The Appeal Court upheld and extended the findings of individual discrimination against the three, doubling the compensation paid to Delaney from $100,000 to $200,000, while the compensation due to MacLean — who died last month at a local hospital — went from $100,000 to $300,000.

In its ruling on the wider discrimination, the three-judge court summarized evidence given during the human rights hearing, including a historical overview that looked back to a report in 2001 by consultant Michael Kendrick that called upon the province to accelerate its efforts to move people with disabilities to small community homes.

In 2006, a report on the Emerald Hall psychiatric unit where Delaney, Livingstone and MacLean were housed noted shortages of community housing meant the trio were “being confined in a highly restrictive environment without any foreseeable options for community living.”

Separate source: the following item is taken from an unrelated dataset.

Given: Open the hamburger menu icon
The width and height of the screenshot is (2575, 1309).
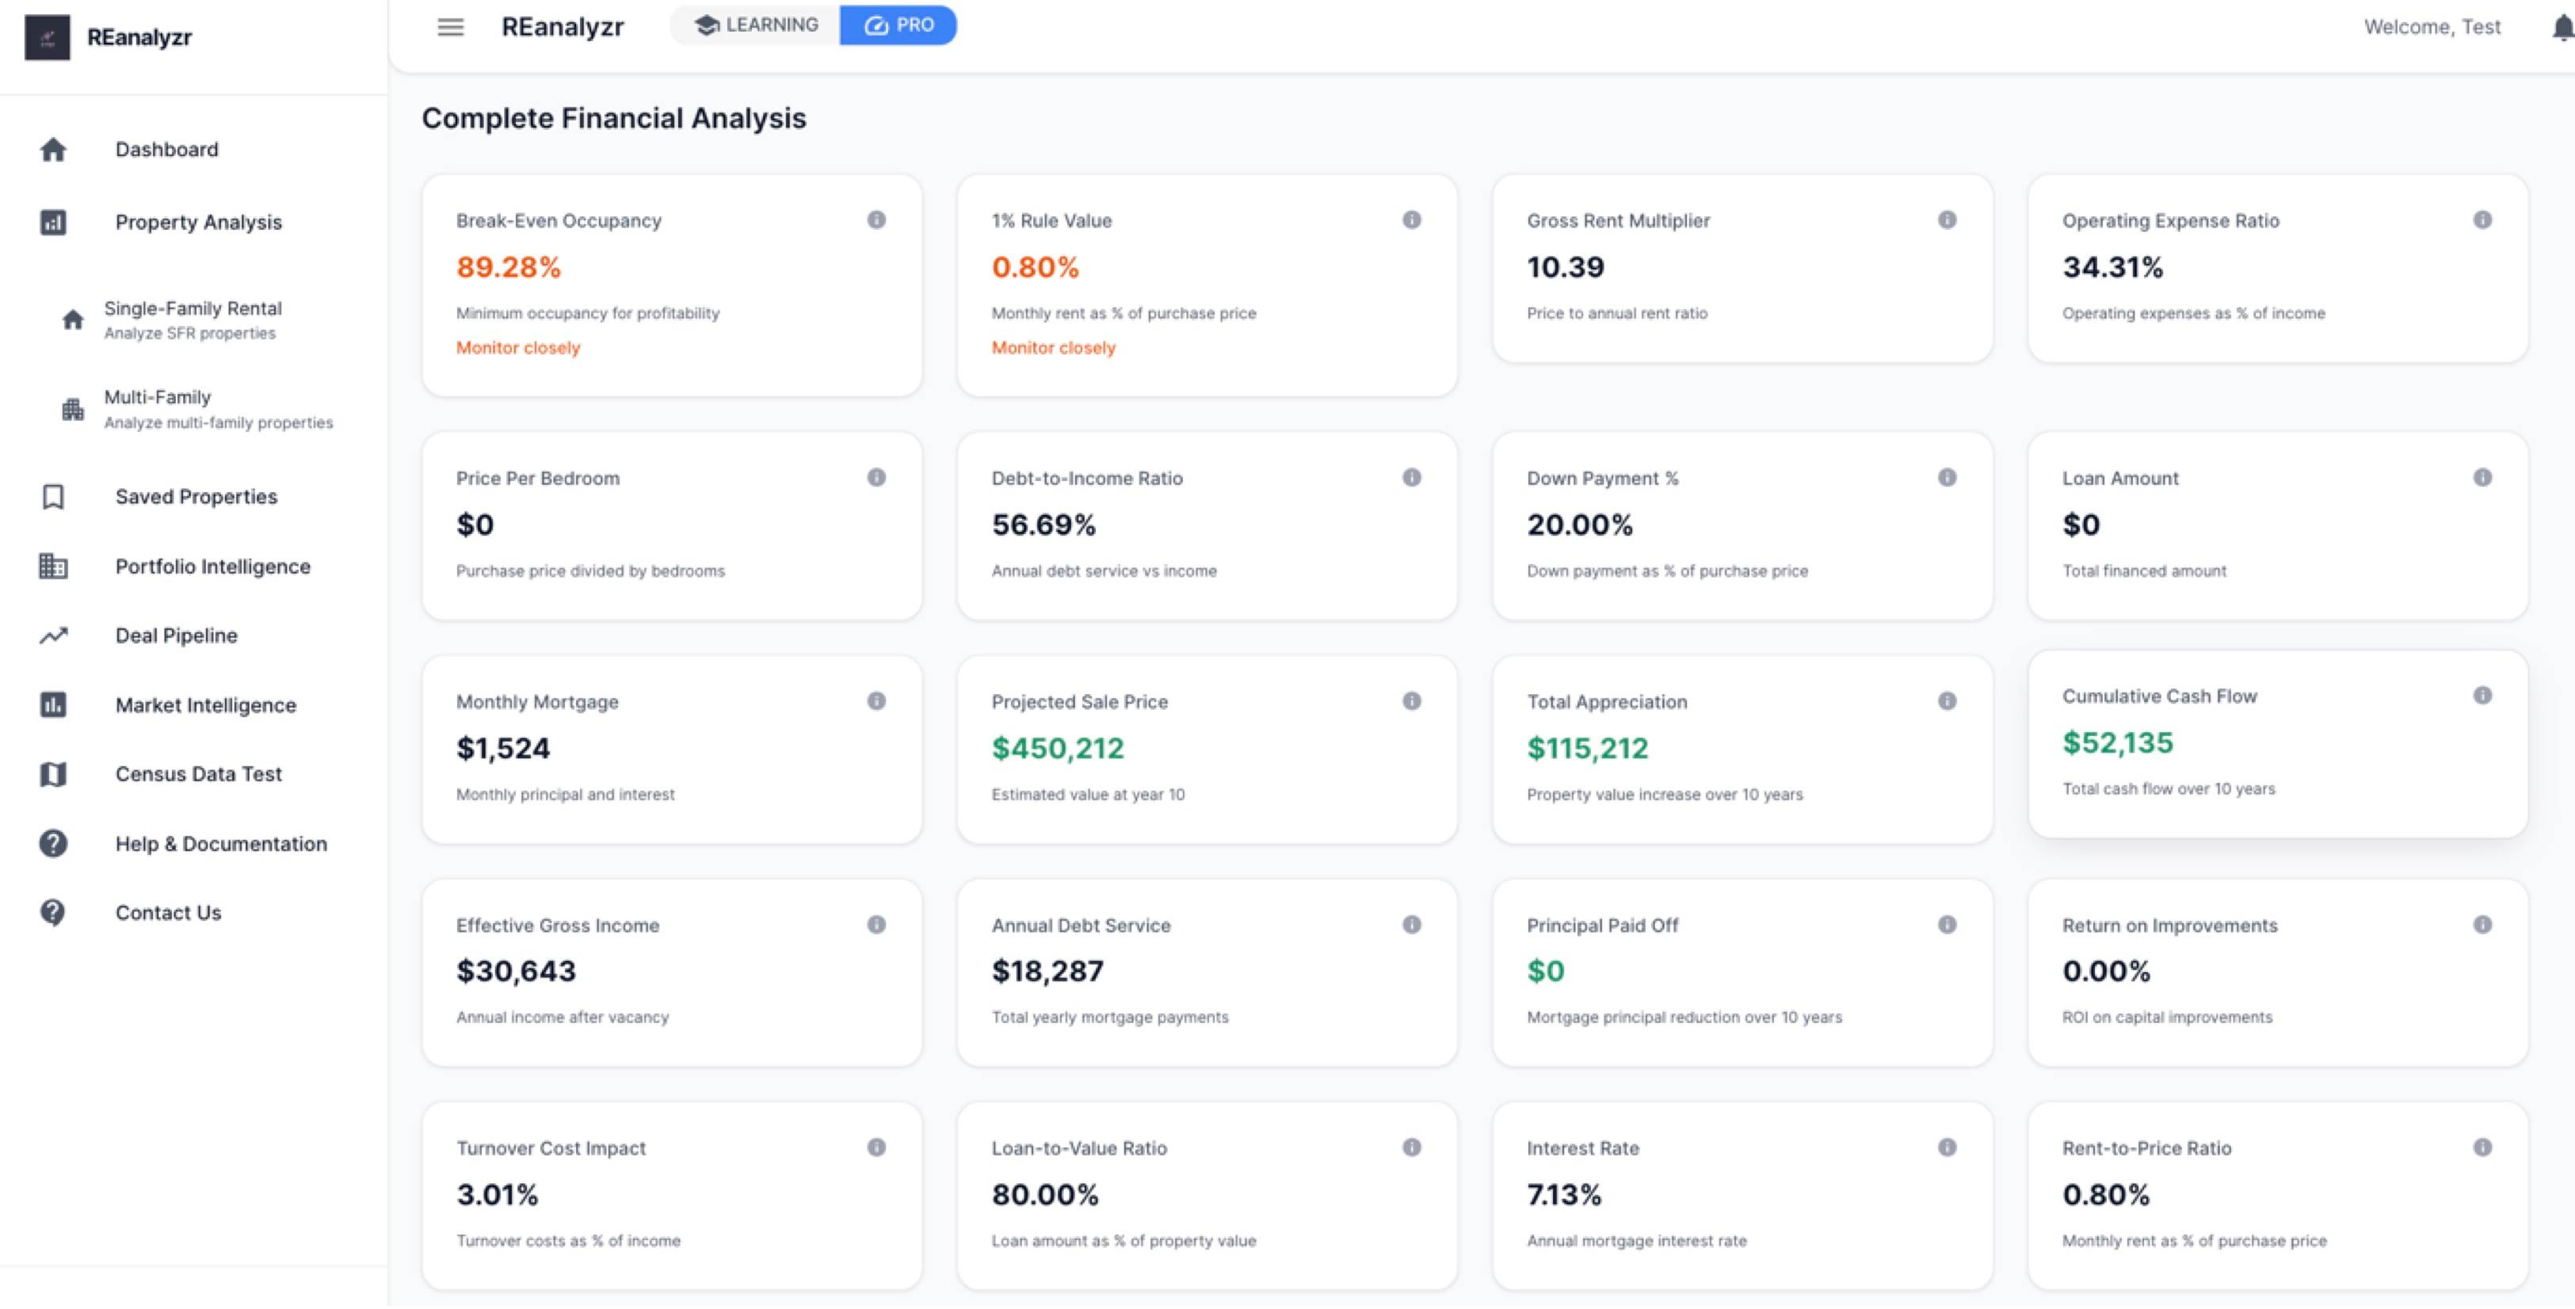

In January 2012, the deputy minister of community services wrote to the Treasury Board to say his department needed a budget increase because the funding was inadequate to address the “minimum needs of people with disabilities.”

Finally, a “road map” report that resulted from a committee created by the department called for the phasing out of larger, institutional facilities where over 1,100 people were living in 2013. Successive governments have delayed implementation of the report.

During the human rights hearing, McNeil built on the disturbing details of the life stories of Delaney, Livingstone and MacLean, saying they weren’t isolated cases, and that the historic problems — including a freeze on the construction of smaller homes — had led up to their mistreatment.

Her legal team also built a case that the province was treating non-disabled people in need of housing and services differently than those with disabilities, in that they had more choices and weren’t denied their basic needs.

The province countered that the history of discrimination was being reversed, that its approach had been rethought, and that small homes and services for people with disabilities were being put in place.

Nonetheless, the three Appeal Court judges said that the current system “can lead to unreasonable and unnecessary institutionalization, as it did for the individual complainants,” and it noted the long wait-lists for services are continuing.

As of March 31, 2021, there were 1,691 people with disabilities who were on waiting lists for a change in the housing and services they received from Community Services, and 536 were not receiving any support, according to data the coalition gathered from the government this year.

Kent Roach, a law professor at the University of Toronto, said in an email Friday that the coalition’s victory is a nationally important decision for people with disabilities.

Roach, who recently published the book “Remedies for Human Rights Violations,” said if talks break down between the province and the coalition, the human rights board “can order broad systemic remedies and retain jurisdiction until the discrimination is ended.”